Да, это здорово, это очень-очень хорошо. Эта свобода – мой выбор. Меня воспитывали свободным человеком. Псковский эксперимент мне многое дал, и в особенности понимание того, что жизнь коротка и не нужно ничего бояться. Свободным быть гораздо комфортнее. Любой человек, который сейчас руководит государственным бюджетным учреждением культуры, у меня вызывает уважение и соболезнование. Ему постоянно приходится идти на большое количество внутренних компромиссов. В фильме «Тот самый Мюнхгаузен» есть такая фраза: «Вы всё время говорите о подвиге. Я каждый день хожу на работу. Это в каком-то смысле тоже подвиг». Псковский театр, где я был главным режиссёром, развивается по своим законам, в нем остались мои спектакли. До сих пор идёт «Ионыч», который полностью посвящён Пскову.
Этот спектакль близок к чеховскому тексту?
От и до текст Чехова. Это не я придумал. У моего учителя Петра Фоменко был такой эксперимент в спектакле «Пиковая дама», я решил тоже попробовать.
7 мая посмотрела ваш спектакль «Женитьба Фигаро». Он ответил на вопросы, которые вы для себя ставили?
Да.
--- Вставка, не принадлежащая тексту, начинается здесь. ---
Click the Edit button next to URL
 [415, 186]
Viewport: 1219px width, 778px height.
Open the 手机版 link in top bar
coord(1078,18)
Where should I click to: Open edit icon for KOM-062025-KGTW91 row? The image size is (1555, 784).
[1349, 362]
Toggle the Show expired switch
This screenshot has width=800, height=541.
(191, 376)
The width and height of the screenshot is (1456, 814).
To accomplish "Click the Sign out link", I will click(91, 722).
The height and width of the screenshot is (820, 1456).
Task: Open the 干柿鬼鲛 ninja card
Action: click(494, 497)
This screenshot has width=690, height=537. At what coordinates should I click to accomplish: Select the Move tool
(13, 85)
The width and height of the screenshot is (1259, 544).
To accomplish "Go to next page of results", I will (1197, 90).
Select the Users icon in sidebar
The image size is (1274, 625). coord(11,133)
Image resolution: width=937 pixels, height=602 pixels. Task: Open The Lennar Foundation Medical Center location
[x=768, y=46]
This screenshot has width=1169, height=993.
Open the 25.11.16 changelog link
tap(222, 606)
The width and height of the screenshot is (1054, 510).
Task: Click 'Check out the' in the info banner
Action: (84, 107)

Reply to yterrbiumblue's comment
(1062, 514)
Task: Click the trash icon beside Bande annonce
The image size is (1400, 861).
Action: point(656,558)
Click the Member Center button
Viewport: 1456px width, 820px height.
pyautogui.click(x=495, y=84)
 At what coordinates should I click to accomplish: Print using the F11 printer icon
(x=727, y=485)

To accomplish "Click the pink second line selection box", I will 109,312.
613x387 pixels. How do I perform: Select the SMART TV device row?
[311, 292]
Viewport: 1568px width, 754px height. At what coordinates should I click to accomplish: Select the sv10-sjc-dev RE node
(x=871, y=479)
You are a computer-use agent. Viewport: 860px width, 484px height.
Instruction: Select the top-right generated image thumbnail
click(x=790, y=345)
Это были мои размышления, как раз после работы во Псковском театре. Моё альтер-эго в этом спектакле – Фигаро. Его психология мне была понятна. И мне важно было понять внутренний выбор других людей, похожих на графа Альмавиву. Спектакль получился, он пользуется большим зрительским вниманием уже третий сезон, а вот внутренний выбор современных Альмавив я так до конца и не понял.
Над чем сейчас работаете?
Над «Обыкновенным чудом» в Ярославском театре имени Волкова. 30 июня начинаются репетиции, осенью будет премьера.
Почему выбрали это произведение?
Иногда человеку не хочется быть человеком, как главному герою сказки Шварца.
И как же сохранить в себе человеческое?
Для этого нужно стать другим человеком и относиться к себе более хладнокровно.
А у вас это получается?
Да. Это называется инстинкт самосохранения, а возможно - житейская мудрость. Когда ты достигаешь 40 лет, наступает условный конец вечности. Ты осознаешь что жизнь не только конечна, но и вообще - небольшая. И ты позволяешь людям быть такими какие они есть и говорить им то что ты думаешь. Твоё слово меняет мир, немножко, потом ещё немножко. И мир меняется.